## Instructions to follow
In the data below, find the line containing "Click the General", then set down that line and every later line up to and including the line containing "Image resolution: width=1374", exactly.

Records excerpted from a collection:
------------
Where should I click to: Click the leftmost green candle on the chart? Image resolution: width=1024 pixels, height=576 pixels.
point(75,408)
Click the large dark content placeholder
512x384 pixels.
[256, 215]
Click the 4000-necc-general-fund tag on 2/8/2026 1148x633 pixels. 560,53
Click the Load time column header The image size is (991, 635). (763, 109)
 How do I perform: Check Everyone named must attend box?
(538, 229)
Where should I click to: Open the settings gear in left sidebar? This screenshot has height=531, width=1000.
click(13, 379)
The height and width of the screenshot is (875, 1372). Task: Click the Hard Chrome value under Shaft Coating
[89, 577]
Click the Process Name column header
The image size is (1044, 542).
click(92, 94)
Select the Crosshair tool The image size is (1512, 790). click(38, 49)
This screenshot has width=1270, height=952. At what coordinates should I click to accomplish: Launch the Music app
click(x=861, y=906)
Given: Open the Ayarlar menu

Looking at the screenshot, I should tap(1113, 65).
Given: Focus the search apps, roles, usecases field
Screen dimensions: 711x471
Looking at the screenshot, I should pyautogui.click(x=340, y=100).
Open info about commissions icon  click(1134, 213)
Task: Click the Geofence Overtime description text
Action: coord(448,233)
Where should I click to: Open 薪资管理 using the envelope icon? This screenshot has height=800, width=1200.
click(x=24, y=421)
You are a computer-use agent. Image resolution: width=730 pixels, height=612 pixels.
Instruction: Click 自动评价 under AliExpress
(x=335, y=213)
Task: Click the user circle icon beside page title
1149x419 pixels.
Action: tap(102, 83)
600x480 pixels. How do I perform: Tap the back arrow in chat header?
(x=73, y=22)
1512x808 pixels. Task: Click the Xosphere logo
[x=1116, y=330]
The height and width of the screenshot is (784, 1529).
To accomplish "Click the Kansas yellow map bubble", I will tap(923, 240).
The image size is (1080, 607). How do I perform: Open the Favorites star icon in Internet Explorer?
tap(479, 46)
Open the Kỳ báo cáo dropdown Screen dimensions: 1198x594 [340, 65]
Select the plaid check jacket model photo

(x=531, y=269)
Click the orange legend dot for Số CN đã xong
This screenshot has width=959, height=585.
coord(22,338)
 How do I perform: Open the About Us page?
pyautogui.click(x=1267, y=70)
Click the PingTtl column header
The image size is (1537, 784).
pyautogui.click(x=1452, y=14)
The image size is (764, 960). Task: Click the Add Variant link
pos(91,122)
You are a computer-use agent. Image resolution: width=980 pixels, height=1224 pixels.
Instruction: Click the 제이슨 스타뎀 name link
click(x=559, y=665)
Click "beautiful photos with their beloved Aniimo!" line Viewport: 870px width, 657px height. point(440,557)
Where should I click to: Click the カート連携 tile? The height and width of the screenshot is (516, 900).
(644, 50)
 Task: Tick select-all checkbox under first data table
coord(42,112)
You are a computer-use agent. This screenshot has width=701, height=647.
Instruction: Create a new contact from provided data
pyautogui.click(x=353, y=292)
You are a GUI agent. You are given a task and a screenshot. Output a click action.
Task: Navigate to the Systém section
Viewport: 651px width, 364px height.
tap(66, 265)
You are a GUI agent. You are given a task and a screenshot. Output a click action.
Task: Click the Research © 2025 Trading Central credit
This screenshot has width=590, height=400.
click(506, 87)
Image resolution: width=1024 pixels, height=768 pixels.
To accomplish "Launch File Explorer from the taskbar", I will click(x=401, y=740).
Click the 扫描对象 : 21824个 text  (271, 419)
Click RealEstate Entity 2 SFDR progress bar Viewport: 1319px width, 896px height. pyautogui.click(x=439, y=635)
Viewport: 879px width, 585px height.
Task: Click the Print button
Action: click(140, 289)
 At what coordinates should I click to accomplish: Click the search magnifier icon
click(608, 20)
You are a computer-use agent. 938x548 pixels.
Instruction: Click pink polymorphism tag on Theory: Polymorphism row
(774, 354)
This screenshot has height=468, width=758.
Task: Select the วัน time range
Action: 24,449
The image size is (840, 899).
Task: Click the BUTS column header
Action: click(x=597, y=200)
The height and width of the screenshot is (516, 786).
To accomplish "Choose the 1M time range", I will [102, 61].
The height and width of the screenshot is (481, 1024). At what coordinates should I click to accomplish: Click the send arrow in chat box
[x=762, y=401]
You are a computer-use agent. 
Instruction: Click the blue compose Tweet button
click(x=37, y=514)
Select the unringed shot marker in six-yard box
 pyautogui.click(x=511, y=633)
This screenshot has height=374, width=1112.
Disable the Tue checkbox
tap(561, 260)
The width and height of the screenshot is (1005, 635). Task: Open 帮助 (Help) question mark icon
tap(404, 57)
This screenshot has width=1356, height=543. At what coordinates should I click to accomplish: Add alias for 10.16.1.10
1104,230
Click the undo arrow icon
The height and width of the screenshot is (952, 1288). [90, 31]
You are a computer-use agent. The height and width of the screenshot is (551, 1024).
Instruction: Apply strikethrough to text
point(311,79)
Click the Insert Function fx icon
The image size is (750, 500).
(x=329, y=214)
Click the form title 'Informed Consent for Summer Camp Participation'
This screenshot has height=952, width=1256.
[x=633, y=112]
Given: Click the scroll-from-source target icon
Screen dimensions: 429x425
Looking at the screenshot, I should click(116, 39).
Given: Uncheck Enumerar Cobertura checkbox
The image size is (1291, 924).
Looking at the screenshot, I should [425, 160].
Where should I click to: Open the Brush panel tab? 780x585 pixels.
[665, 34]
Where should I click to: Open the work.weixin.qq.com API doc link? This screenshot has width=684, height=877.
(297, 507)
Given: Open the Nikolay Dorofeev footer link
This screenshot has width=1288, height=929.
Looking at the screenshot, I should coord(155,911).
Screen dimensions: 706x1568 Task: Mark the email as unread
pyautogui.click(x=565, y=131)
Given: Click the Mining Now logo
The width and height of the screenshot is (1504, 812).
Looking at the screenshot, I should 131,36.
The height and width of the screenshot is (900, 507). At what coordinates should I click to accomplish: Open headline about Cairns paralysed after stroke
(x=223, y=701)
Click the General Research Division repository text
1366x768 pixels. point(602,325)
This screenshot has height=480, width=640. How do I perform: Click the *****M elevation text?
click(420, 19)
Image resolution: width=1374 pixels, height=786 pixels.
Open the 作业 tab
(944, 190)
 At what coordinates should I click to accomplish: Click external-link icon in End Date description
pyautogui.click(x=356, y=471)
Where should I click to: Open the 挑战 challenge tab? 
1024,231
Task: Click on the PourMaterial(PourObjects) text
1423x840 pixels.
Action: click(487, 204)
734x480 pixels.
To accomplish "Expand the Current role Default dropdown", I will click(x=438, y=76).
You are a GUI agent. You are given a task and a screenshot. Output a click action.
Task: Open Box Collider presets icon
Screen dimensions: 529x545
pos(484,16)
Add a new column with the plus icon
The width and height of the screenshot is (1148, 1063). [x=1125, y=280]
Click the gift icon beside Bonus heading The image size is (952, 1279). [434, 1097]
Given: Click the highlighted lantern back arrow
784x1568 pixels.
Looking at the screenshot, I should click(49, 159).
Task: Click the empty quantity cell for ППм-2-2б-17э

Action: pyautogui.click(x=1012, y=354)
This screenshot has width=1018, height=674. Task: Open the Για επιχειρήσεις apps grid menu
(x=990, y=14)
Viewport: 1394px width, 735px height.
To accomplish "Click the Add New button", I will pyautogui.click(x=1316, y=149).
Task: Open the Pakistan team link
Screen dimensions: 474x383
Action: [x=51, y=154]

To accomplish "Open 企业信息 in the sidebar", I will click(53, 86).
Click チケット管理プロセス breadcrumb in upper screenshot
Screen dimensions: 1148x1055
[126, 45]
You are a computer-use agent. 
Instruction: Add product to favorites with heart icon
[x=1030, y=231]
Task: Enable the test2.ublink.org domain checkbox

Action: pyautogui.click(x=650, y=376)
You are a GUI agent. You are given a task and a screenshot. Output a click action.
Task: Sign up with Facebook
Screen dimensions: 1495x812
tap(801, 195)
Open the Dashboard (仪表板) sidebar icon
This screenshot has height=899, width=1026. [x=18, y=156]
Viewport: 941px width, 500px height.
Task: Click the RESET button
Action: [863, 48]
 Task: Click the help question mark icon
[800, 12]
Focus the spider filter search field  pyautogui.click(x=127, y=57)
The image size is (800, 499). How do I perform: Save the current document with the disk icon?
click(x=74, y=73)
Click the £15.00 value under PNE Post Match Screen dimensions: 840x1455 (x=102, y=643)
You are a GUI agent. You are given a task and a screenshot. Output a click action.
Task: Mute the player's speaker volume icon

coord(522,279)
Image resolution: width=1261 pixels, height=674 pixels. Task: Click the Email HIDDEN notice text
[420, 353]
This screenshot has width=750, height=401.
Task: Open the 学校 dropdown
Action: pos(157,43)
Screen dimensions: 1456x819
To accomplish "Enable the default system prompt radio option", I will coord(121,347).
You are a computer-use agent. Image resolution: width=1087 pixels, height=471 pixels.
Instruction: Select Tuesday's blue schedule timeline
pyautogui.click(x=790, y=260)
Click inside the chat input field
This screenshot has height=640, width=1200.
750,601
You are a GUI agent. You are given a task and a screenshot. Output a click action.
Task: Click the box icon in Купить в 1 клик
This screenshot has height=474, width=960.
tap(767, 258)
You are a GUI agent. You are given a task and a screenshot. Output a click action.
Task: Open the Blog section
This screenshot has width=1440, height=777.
------------
## Result of this exercise
Click the General Research Division repository text
1366x768 pixels. point(602,325)
This screenshot has height=480, width=640. How do I perform: Click the *****M elevation text?
click(420, 19)
Image resolution: width=1374 pixels, height=786 pixels.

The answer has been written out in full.